Tarımsal olmayan en yaygın uğraş ise madenlerdi (Freeman, 2013: 203). Atina polisinde Attika’nın güneyinde Laurion gümüş madenleri bulunmakta idi. Özellikle İ.Ö. 480’den sonra bu madenlerdeki üretim artmaya başladı. Ayrıca bu madenler imtiyaz ile belirli kişilere verilir (Peisistratos tiranlığı döneminden başlayarak) ve karşılığında alınan para da polis hazinesine girerdi. Bu madenlerde genellikle köleler çalıştırılmaktaydı. İ.Ö. 4. yüzyılda bu madenlerde on binin üzerinde kölenin zincirlenerek çalıştırıldığı düşünülmektedir (Bakırezer, 2008: 22). Kölelerin yaşam sürelerinin en kısa olduğu ve en ağır şartlarda çalıştıkları iş kolu da madencilikti. Atina polisinin ekonomik yapısı, siyasal yapısını ve toplumsal yapısını da belirlemiştir. Bu ekonomik görünümün sonucunda ortaya çıkan Atina toplumunun yapısı ise şu görünümdeydi.

1.3 Toplumsal Yapı (Zümreler)

Verilen Bilgiler:
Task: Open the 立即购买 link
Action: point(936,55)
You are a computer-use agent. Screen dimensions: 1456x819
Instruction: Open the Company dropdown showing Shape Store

Görev Tanımı:
Atina ekonomisi metnine göre şu soruları yanıtlayın:
(a) Laurion gümüş madenleri Attika'nın hangi kesiminde bulunuyordu?
(b) Bu madenlerde üretim hangi tarihten sonra artmaya başladı?
(c) İ.Ö. 4. yüzyılda bu madenlerde kaç kölenin zincirlenerek çalıştırıldığı düşünülmektedir?
Satırlar, Atina ekonomisi metninden ayrı bir malzemedir.

Tam Yanıt:
(a) Attika'nın güneyinde.
(b) İ.Ö. 480'den sonra.
(c) On binin üzerinde.